# DATA IN THIS EXERCISE:
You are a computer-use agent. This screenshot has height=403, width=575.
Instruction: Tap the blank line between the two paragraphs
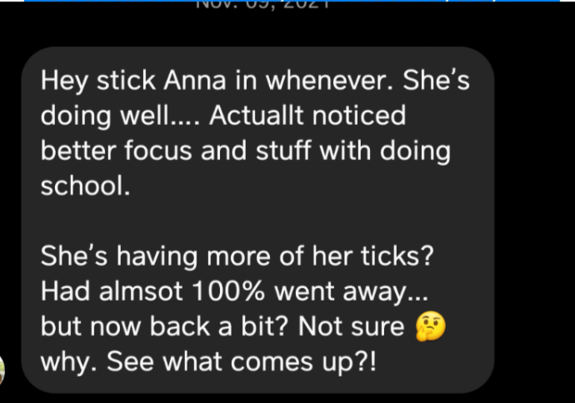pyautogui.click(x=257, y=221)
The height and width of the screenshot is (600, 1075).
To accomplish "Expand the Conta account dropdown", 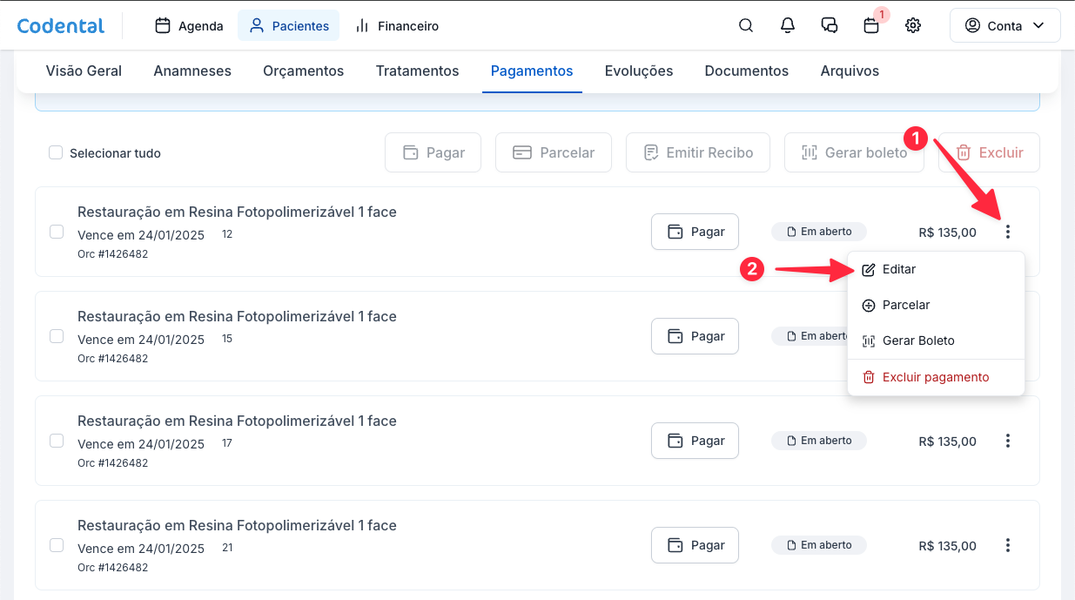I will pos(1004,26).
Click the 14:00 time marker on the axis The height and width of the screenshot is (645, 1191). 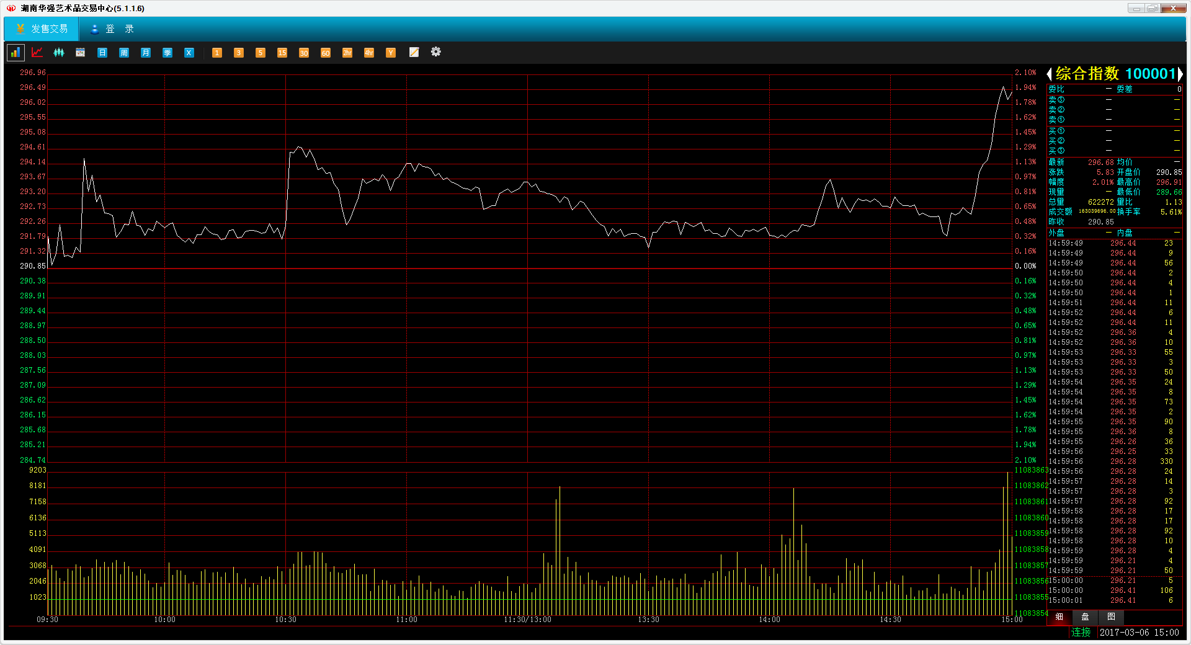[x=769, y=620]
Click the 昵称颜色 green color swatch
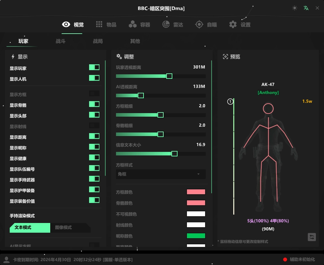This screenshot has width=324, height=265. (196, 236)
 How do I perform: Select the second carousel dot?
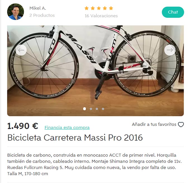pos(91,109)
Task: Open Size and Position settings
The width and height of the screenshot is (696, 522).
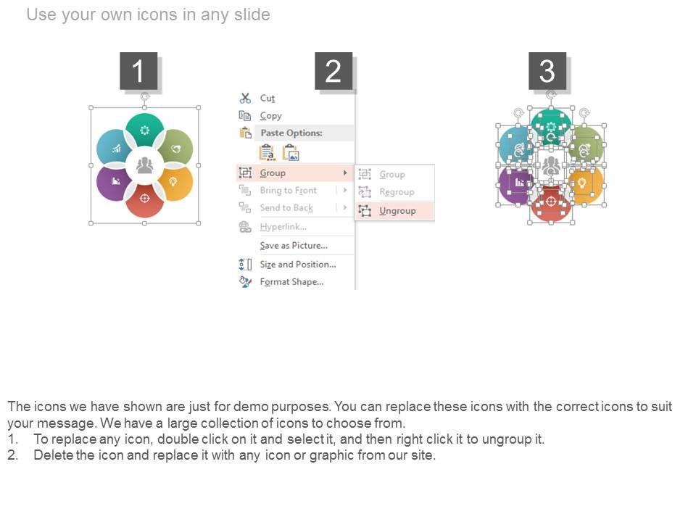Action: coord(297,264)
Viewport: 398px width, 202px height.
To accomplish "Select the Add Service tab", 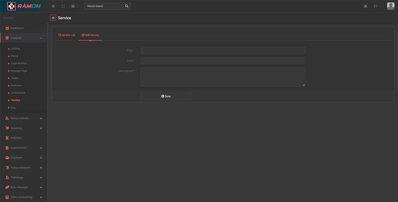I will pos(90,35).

* * *

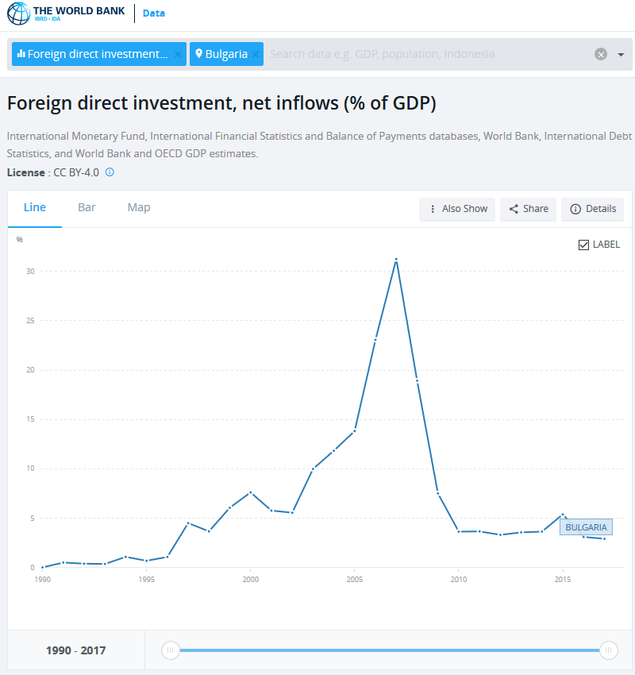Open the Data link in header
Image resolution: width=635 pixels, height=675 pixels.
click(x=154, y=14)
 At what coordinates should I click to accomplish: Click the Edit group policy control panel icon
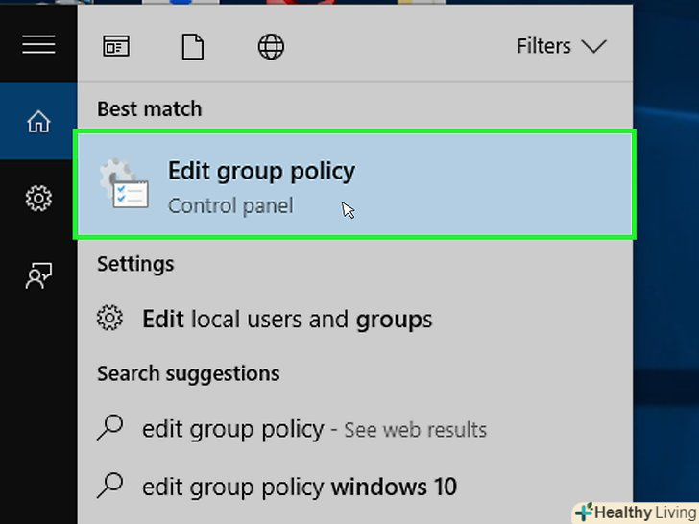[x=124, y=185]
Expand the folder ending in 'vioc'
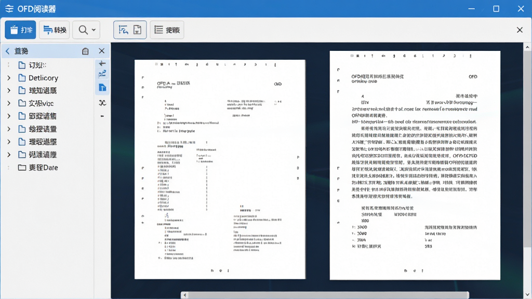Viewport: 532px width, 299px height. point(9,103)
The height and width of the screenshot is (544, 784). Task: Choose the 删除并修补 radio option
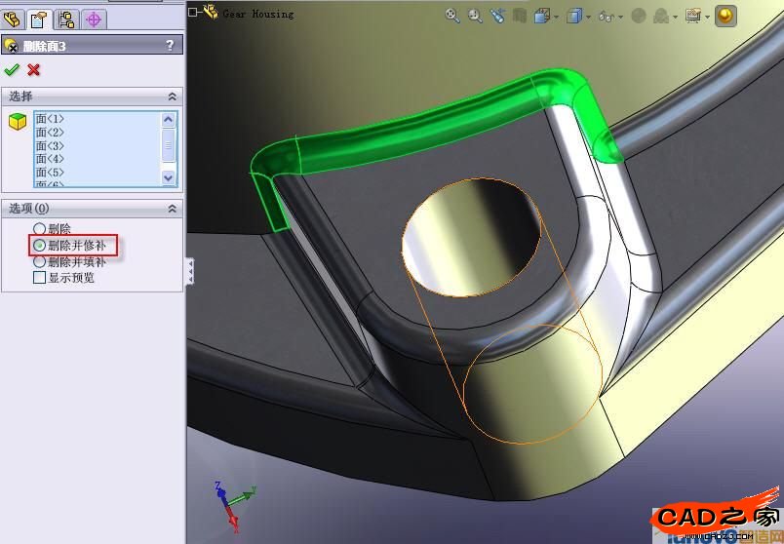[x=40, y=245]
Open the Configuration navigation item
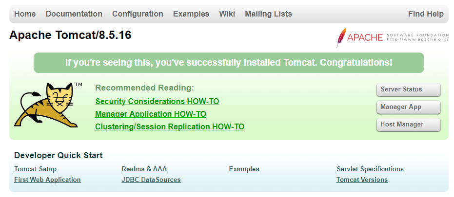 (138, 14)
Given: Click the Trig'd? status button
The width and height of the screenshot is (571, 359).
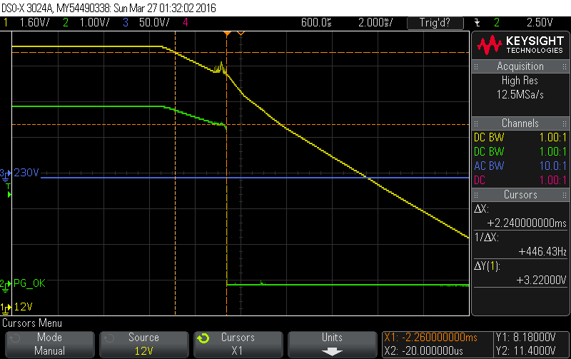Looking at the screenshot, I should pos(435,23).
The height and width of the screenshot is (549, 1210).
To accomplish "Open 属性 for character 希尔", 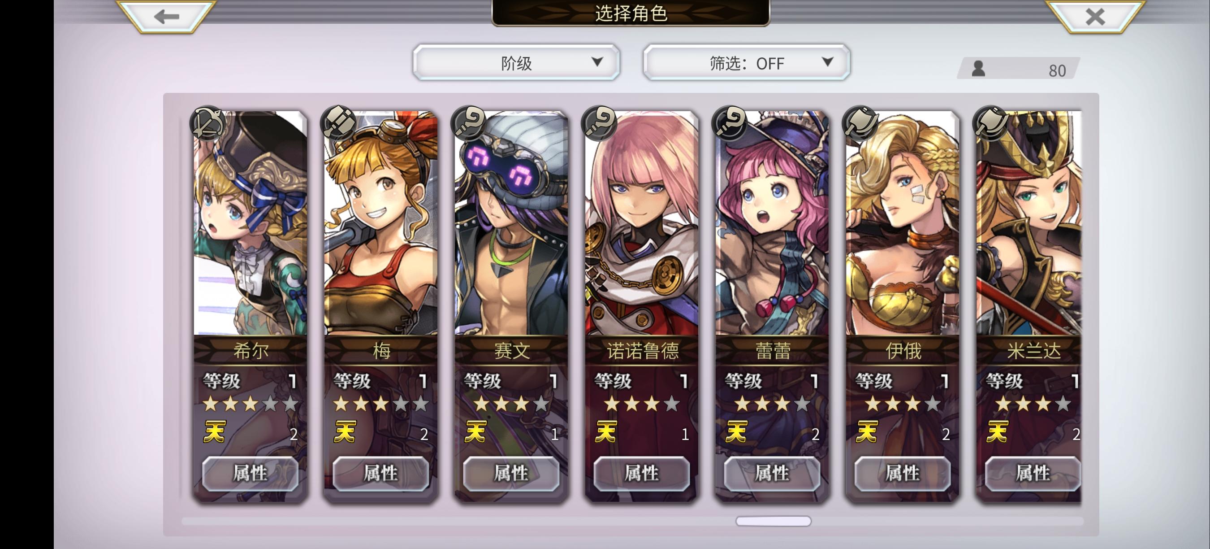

---

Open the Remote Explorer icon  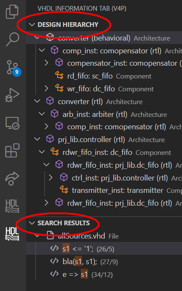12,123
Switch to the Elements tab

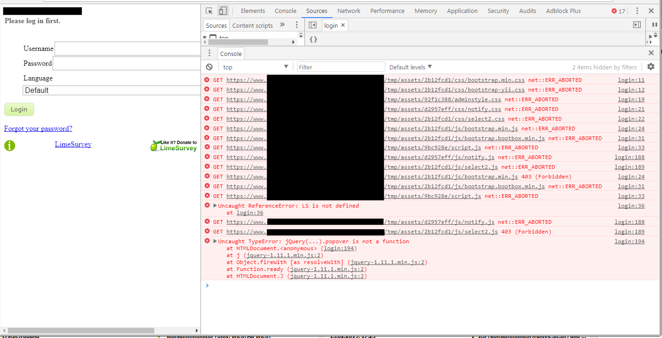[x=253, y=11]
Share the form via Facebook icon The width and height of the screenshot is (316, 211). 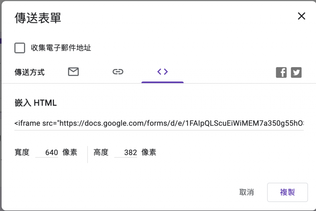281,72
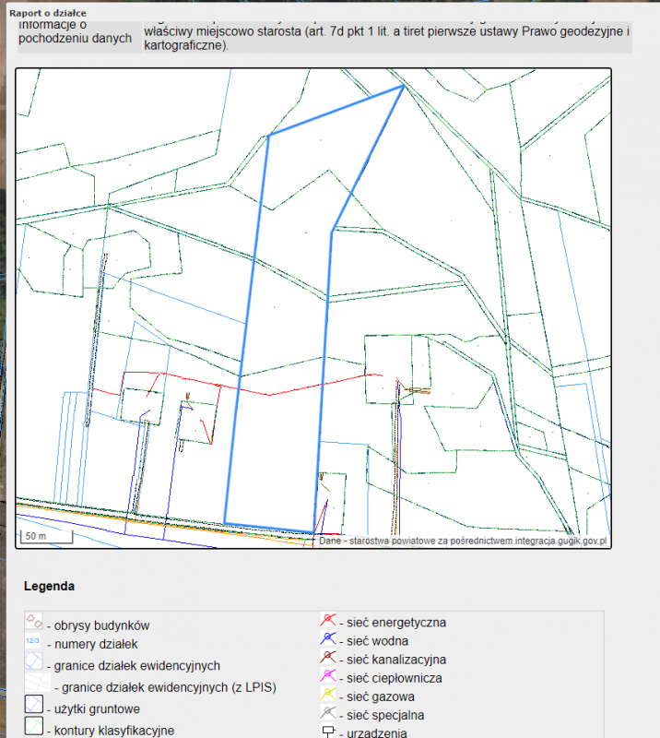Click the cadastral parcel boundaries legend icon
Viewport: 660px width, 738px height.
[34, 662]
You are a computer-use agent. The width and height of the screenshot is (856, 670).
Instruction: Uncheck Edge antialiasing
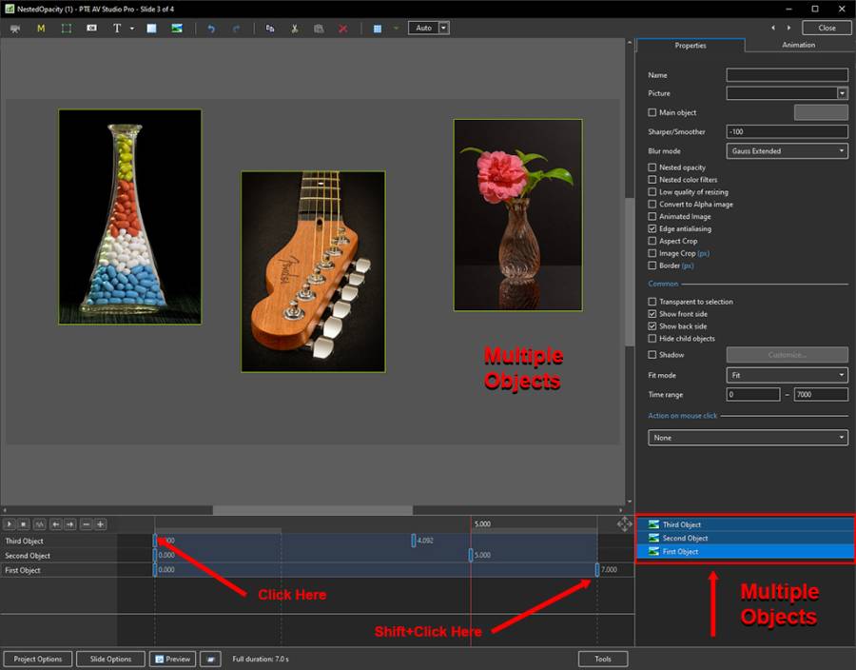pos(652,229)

# TASK ITEM:
Find the word "agent" in the entries, then copy out every line that has it.

# YOUR RESPONSE:
You are a computer-use agent. This screenshot has height=403, width=575.
You are a computer-use agent. The width and height of the screenshot is (856, 670).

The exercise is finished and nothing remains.